Several years later (and about 500 crossword puzzles later – the NY Times Sunday edition type puzzles) I glanced at the book for the umpteen millionth time – started to skim it and thought that it may not be a book that would interest me. It was not the typical business book or cutting edge technology book or sports book that I usually read. It did not look like a book that I thought reflected what I typically was motivated to learn about. So the next day I called Julie and said that I would return the book to her. I had had it for way too long – had not read it yet – and wished to return it to her – since it was quite unfair for me to have kept it so long. Her response was simple, sweet and so typical of Julie – “That’s OK Dad, I’ve read it already – take your time to read it.” I was surprised – and yet also relieved – the guilt that had been building within me for not reading the book – evaporated. The book remained on my nightstand for another few hundred crossword puzzles.

Ironically during most of my life (certainly during the crosswords puzzle era of my life) I had considered myself to be a person who read for understanding. I may only read 10 or so books a year and generally six to eight of them become referenced during one of my monologues. Several times I had been asked “How do you determine which books to read.” I respond –  “I don’t need to determine which to read - because 90% of what I read has been a gift. Someone who knows me very well – gifts or loans or suggests a book to me. The fact that I then normally read these books and talk about them for years reflects the wisdom of others – the authors and the gifter.

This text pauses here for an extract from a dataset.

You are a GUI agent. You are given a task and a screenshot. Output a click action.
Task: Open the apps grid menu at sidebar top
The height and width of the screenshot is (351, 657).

So – last night – June 2, 2017 – I once again glanced at “Narrative Matters.” I picked it up read the blurbs on the back cover – flipped the pages, skimmed the index – randomly read a few paragraphs and was not able to convince myself to begin reading the book. The “tribalization of America” has been one of my current monologues and I tried to convince myself that this book was going to be a veiled attempt at objectivity when in reality it was going to be another diatribe. But – there was still some lingering guilt – it had not totally evaporated. I chose  to try to read it and would continue to do so only if I could convince myself that “Narrative Matters” was taking an objective stand on “narrative” and the “matters.”

I read the blurbs and the cover – glanced at the copyright page (noted 2006) and read the contents pages (3+) – and then I read the forward and then then I read the preface and as I was reading about the authors I decided that rather than read about each sequentially I would read about them before and after I read the essay that they had authored. I was not yet convinced but I was hopeful because there were of statements such as:

  • “Our enthusiasm for the narrative form was tempered by knowing that story-telling is not science but perception.”
  • “Dan Fox famously said that the plural of anecdote is policy, suggesting the force of the narrative.”
  • “Harvey Fineberg noted, admonitorily, that the repetition of anecdote is not evidence.”

I read chapter 1 – completely and then decided to go to sleep.

In the morning I awoke enthused I – I was committed to reading the entire book – and was going to set up an online discussion group to accompany it. I sent an email to Julie and told her what I was going to do and why.

And then I started to cry. Julie had gifted me with a book suggestion. If the book was a diatribe it would be a subtle way of telling me that I was diatribic. And yet our conversations (with imbedded Dad monologues) had included my questions about where could I find objectivity? – How could I challenge my objectivity? – Could we have the courage to learn from others whose experiences were different from ours? The tears reflected an expression of the understanding of truth – revealed by “The Wisdom of Julie.”